A board showing currency exchange rates is on display in Moscow, on Dec. 22, 2014.

The Russian ruble rose to a two-week high on Tuesday after the government and the Central Bank put pressure on large state-owned exporters to sell dollars to stop further steep losses for the local currency.

In mid-December, the ruble plunged to its lowest level since the financial crisis of 1998 on the back of lower oil prices and Western sanctions, which make it almost impossible for Russian firms to borrow from the West.

The ruble fell to as low as 80 per dollar this month, from the average of 30-35 seen in the first half of the year, but has recovered since to trade as high as 53 to the dollar on Tuesday.

Kommersant newspaper said, citing unnamed sources, that Russian Prime Minister Dmitry Medvedev had signed an order obliging the country's largest state exporters to sell part of their foreign currency revenues.

The paper said that in the next two months, companies may provide the market with about $1 billion per day in total dollar sales.
=-=-=-=-=
PROBLEMS AND TASKS →
[1] Copy out the passage on the ruble, word for word, everything from "The Russian ruble rose" down to "for the local currency.".
[2] Write the next part of the article on the Russian ruble, picking up right after its final sentence.

RAW DATA →
=-=-=-=-=
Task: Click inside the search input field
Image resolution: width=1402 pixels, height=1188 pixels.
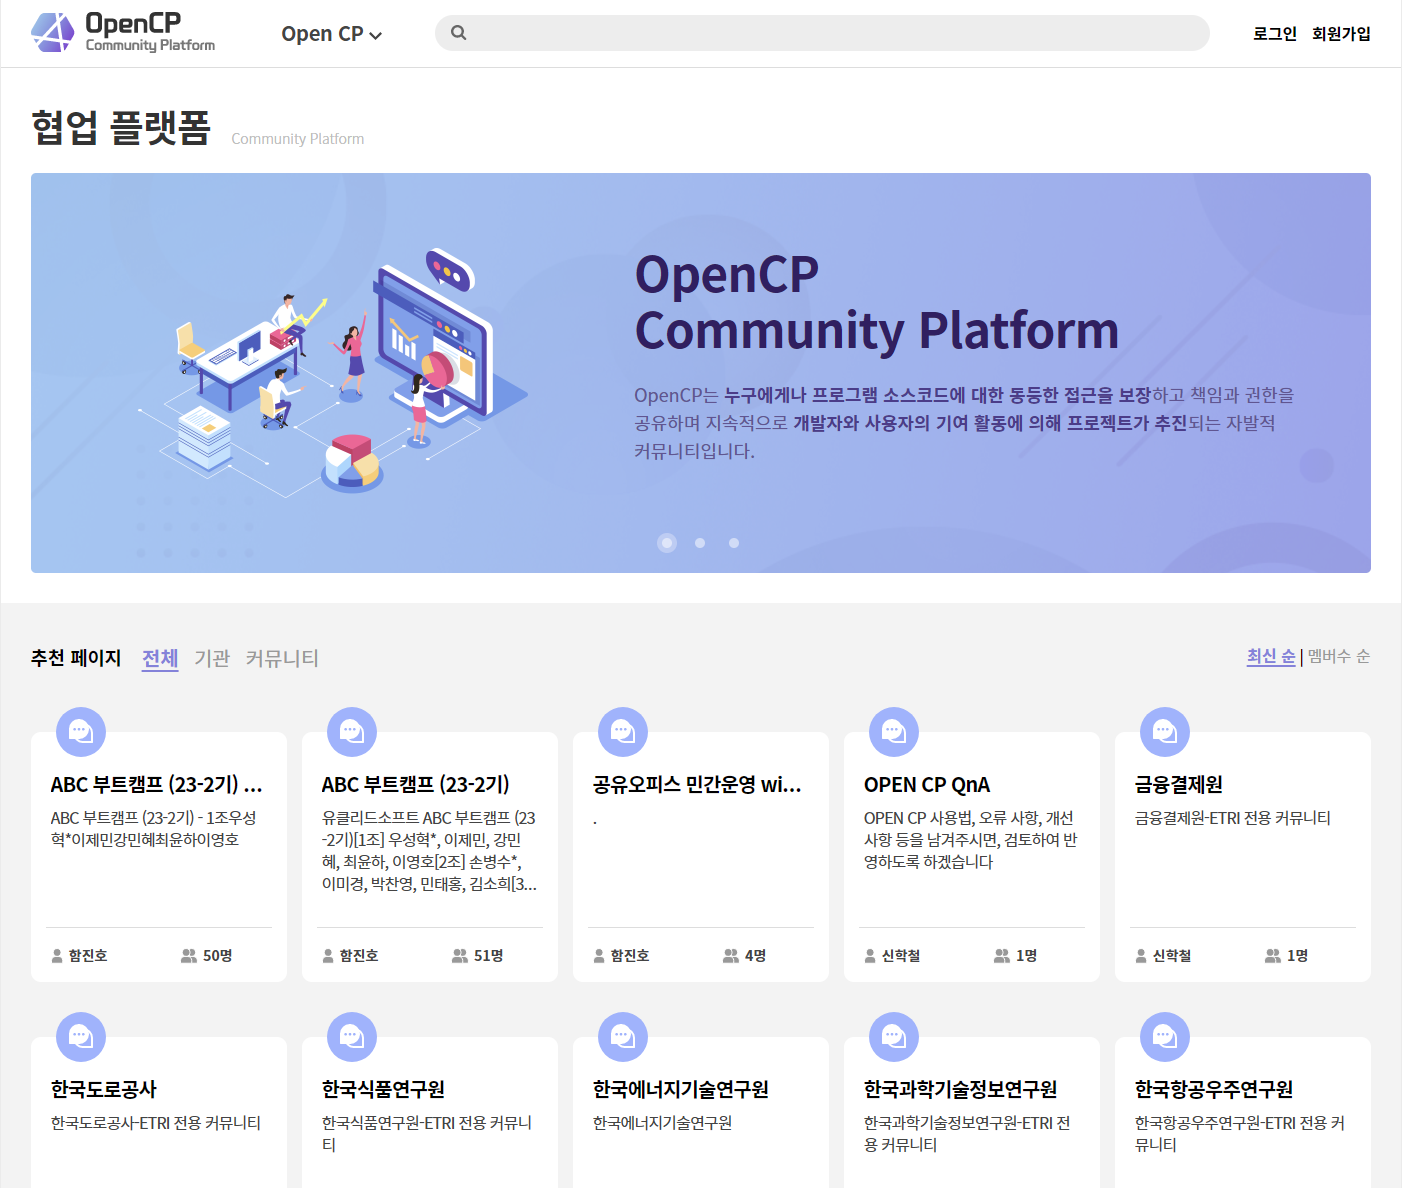Action: coord(830,33)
=-=-=-=-=
THE RESULTS →
[1]
The Russian ruble rose to a two-week high on Tuesday after the government and the Central Bank put pressure on large state-owned exporters to sell dollars to stop further steep losses for the local currency.

[2]
The Central Bank said in a statement it was conducting consultations with large exporters with the aim of stabilizing the currency market.

President Vladimir Putin has repeatedly promised not to reintroduce capital controls but the new measures are likely to be seen as a softer version of restrictions on capital flows.

The exporters also have to pay tax bills at the end of the month that require them to convert foreign earnings into rubles. The peak of their tax payment is expected on Dec. 25.

Shortly after the market opening, the ruble hit 52.88 against the dollar — its strongest level since Dec. 8.

By 11:22 a.m. in Moscow, it was up 1 percent at 55 to the dollar.